EaP3 discusses the features that are common to all awk implementations and highlights those that are different in gawk. The gawk discussion is based upon version 3.1.0 of gawk and so includes discussion of the recently added networking capabilities. These make gawk a much more powerful, high-level, language.
The first part, 'The awk Language and gawk', discusses awk's statements, variables, arrays and general usage. The explanation is clear, concise and clarifies a number of 'dark corners' of the language. There are plenty of useful examples that demonstrate the language's features and can be extended into practical awk programs.
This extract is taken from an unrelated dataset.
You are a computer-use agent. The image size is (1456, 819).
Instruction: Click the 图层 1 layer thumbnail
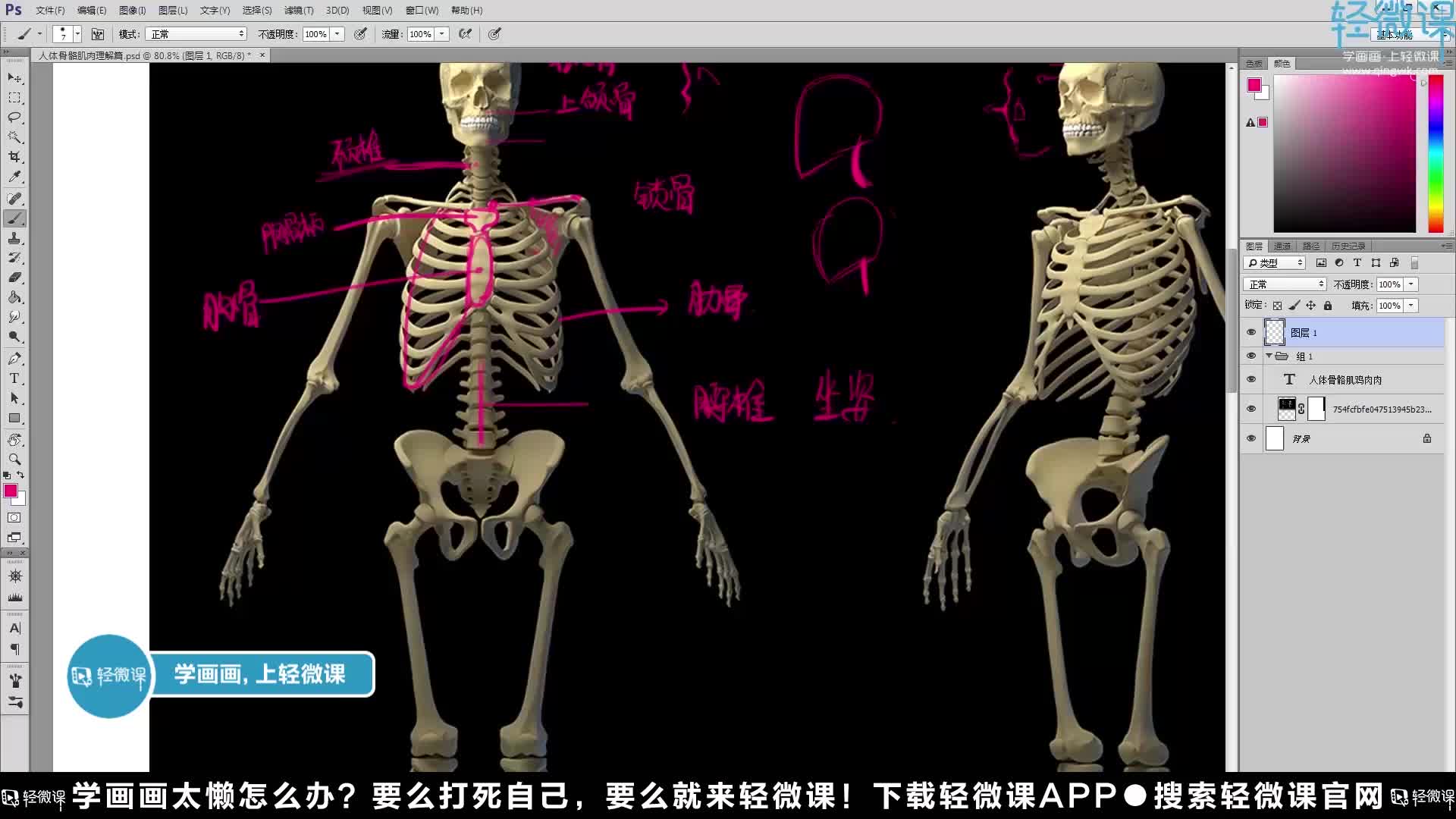[1275, 332]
This part finishes with three chapters that cover major extensions only available in gawk, such as those that support internationalisation, inter-process communication and profiling.
The second part, 'Using awk and gawk', comprises three chapters of examples of awk functions, awk programs and gawk networking. The examples are working code that can form the basis of your own programs. The chapter about awk functions provides a set of these, which are used in the working programs in the following chapter. The examples in the latter show how many UNIX utilities, such as cut, egrep and tee, can be implemented in awk, ending with a shell script, igawk, which supports the production of large gawk programs by using an @include facility that works in a similar way to the C preprocessor's #includes. In the networking chapter tcp, pop3 and http service routines are described and then used to implement a simple web server and CGI script; the final example is a simple mobile agent that is designed to migrate through a network of servers.
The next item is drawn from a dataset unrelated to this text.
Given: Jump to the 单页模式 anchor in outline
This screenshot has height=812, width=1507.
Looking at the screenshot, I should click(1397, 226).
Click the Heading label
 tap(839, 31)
The last part of the book 'Appendices' discusses the history of awk and gawk, how to compile and install gawk, how to extend gawk functionality by adding extra built-in functions, basic programming concepts and the relevant GNU Licences.
The book is very well written and full of useful information for the awk/gawk programmer and so I rate it very highly. One question that many will ask is why pay $39.95 (I don't have the UK price to hand) for information that is free (the book's content is supplied in various forms with the gawk distribution)? My reasons in favour of buying the book are; a) as I am a frequent user of awk I find it useful to have a paper copy of the material that I can carry with me and b) part of the profits from the book sales go to the FSF and Arnold Robbins and help to fund further development by the FSF - an endeavour that I wholeheartedly support. For those who can't afford to or who don't wish to buy the book O'Reilly are providing a copy in DocBook form on their web site and a Windows Help file version is a part of the gawk3.1.0 Win32 distribution.
My copy of 'sed and awk, 2nd. ed.' is the third most-heavily thumbed in my book shelves; 'Algorithms + Data Structures = Programs' (Niklaus Wirth) and K& R I are first and second. I suspect that this book may well eventually move into third place, but there are very useful example programs in 'sed and awk, 2nd ed.' so the two complement one another well.